**Try it**
From the records below, transcribe only the lines running from the one with "Click the camera" through the one with "Select the Draw Trendline tool". Keep both of those end lines.

== The data ==

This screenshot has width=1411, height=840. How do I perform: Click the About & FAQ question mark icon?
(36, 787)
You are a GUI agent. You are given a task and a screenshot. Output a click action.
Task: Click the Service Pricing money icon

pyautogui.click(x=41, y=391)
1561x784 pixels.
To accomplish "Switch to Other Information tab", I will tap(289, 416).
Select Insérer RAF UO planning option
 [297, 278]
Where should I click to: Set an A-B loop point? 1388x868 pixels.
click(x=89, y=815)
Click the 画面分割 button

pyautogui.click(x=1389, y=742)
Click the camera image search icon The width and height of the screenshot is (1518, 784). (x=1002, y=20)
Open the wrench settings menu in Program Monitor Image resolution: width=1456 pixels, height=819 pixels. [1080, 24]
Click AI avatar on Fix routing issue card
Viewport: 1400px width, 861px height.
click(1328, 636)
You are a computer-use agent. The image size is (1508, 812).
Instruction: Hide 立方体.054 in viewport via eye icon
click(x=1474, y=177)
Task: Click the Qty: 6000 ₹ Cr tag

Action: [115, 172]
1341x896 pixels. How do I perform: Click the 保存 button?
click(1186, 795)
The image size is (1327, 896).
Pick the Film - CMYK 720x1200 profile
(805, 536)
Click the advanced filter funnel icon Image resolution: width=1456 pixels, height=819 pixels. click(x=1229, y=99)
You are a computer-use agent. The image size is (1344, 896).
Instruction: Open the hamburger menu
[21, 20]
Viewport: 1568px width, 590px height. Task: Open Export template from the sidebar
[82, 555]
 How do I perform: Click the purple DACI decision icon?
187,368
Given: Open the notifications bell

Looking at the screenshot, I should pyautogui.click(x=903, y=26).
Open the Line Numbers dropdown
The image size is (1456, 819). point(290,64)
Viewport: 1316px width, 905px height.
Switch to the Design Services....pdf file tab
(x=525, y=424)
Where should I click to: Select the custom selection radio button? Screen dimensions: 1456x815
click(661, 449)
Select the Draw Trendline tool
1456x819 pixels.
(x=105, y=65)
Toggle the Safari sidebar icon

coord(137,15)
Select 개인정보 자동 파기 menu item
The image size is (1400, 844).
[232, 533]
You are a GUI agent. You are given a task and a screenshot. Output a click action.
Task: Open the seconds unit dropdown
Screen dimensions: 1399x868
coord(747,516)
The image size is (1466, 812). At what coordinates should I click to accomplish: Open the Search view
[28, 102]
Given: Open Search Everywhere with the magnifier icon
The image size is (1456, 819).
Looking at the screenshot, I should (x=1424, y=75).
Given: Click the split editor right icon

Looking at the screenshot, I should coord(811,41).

===

**Written response**
Click the camera image search icon The width and height of the screenshot is (1518, 784). (x=1002, y=20)
Open the wrench settings menu in Program Monitor Image resolution: width=1456 pixels, height=819 pixels. [1080, 24]
Click AI avatar on Fix routing issue card
Viewport: 1400px width, 861px height.
click(1328, 636)
You are a computer-use agent. The image size is (1508, 812).
Instruction: Hide 立方体.054 in viewport via eye icon
click(x=1474, y=177)
Task: Click the Qty: 6000 ₹ Cr tag

Action: [115, 172]
1341x896 pixels. How do I perform: Click the 保存 button?
click(1186, 795)
The image size is (1327, 896).
Pick the Film - CMYK 720x1200 profile
(805, 536)
Click the advanced filter funnel icon Image resolution: width=1456 pixels, height=819 pixels. click(x=1229, y=99)
You are a computer-use agent. The image size is (1344, 896).
Instruction: Open the hamburger menu
[21, 20]
Viewport: 1568px width, 590px height. Task: Open Export template from the sidebar
[82, 555]
 How do I perform: Click the purple DACI decision icon?
187,368
Given: Open the notifications bell

Looking at the screenshot, I should pyautogui.click(x=903, y=26).
Open the Line Numbers dropdown
The image size is (1456, 819). point(290,64)
Viewport: 1316px width, 905px height.
Switch to the Design Services....pdf file tab
(x=525, y=424)
Where should I click to: Select the custom selection radio button? Screen dimensions: 1456x815
click(661, 449)
Select the Draw Trendline tool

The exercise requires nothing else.